_Stored dataset items_:
━━━

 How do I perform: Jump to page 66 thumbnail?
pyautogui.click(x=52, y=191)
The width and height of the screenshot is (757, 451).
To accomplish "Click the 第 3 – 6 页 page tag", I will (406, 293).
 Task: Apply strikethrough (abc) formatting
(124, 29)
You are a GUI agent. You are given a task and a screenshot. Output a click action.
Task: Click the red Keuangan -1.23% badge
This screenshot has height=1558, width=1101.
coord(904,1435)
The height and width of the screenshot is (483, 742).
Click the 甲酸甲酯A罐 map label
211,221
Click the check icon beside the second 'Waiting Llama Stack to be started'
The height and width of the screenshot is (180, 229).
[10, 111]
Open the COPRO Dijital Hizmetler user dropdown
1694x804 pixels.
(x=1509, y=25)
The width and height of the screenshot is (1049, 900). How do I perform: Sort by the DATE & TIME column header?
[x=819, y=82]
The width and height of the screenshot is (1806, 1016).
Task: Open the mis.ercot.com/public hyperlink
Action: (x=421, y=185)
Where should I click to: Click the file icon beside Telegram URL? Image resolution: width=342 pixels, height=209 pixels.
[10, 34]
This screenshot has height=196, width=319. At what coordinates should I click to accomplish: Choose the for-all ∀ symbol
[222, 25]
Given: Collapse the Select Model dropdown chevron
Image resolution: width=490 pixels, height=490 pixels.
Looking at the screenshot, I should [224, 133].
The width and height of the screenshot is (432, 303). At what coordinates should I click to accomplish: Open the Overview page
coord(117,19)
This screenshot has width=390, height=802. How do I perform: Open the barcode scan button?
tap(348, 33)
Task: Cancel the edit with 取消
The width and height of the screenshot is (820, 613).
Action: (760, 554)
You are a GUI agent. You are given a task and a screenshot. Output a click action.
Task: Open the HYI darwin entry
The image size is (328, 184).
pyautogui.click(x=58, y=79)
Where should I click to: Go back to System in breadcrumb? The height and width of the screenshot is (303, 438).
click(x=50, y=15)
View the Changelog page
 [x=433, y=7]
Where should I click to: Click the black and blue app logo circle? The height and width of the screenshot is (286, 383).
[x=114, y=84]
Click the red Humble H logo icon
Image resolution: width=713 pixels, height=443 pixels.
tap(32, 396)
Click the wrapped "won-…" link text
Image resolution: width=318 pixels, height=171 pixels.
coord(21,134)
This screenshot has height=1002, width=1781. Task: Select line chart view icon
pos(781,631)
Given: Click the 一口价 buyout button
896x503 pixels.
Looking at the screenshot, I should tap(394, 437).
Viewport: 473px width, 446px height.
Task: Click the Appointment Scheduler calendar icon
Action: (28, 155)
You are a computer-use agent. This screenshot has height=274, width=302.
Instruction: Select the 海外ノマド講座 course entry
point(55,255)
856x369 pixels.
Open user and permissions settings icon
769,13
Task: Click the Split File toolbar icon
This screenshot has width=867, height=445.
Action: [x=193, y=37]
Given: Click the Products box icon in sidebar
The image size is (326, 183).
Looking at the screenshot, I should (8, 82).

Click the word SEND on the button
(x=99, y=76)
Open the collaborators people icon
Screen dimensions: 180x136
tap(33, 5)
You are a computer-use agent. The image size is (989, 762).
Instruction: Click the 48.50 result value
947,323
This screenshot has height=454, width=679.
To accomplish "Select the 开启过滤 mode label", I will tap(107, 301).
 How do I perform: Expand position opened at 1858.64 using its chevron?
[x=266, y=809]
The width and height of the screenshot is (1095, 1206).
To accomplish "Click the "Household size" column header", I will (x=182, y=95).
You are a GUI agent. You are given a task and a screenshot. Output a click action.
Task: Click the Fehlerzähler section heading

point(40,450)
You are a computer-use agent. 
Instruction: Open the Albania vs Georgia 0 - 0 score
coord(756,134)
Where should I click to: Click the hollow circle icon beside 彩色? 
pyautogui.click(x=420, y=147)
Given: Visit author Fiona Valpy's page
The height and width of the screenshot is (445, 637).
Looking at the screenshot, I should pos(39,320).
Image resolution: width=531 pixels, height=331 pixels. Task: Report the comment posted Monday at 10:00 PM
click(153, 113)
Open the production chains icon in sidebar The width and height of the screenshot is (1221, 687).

━━━

_Exercise objective_:
Only the lines from the one containing "The width and height of the screenshot is (1095, 1206)." to the end of the records should be repeated, exactly as they appear.

_Exercise result_:
The width and height of the screenshot is (1095, 1206).
To accomplish "Click the "Household size" column header", I will (x=182, y=95).
You are a GUI agent. You are given a task and a screenshot. Output a click action.
Task: Click the Fehlerzähler section heading

point(40,450)
You are a computer-use agent. 
Instruction: Open the Albania vs Georgia 0 - 0 score
coord(756,134)
Where should I click to: Click the hollow circle icon beside 彩色? 
pyautogui.click(x=420, y=147)
Given: Visit author Fiona Valpy's page
The height and width of the screenshot is (445, 637).
Looking at the screenshot, I should pos(39,320).
Image resolution: width=531 pixels, height=331 pixels. Task: Report the comment posted Monday at 10:00 PM
click(153, 113)
Open the production chains icon in sidebar The width and height of the screenshot is (1221, 687).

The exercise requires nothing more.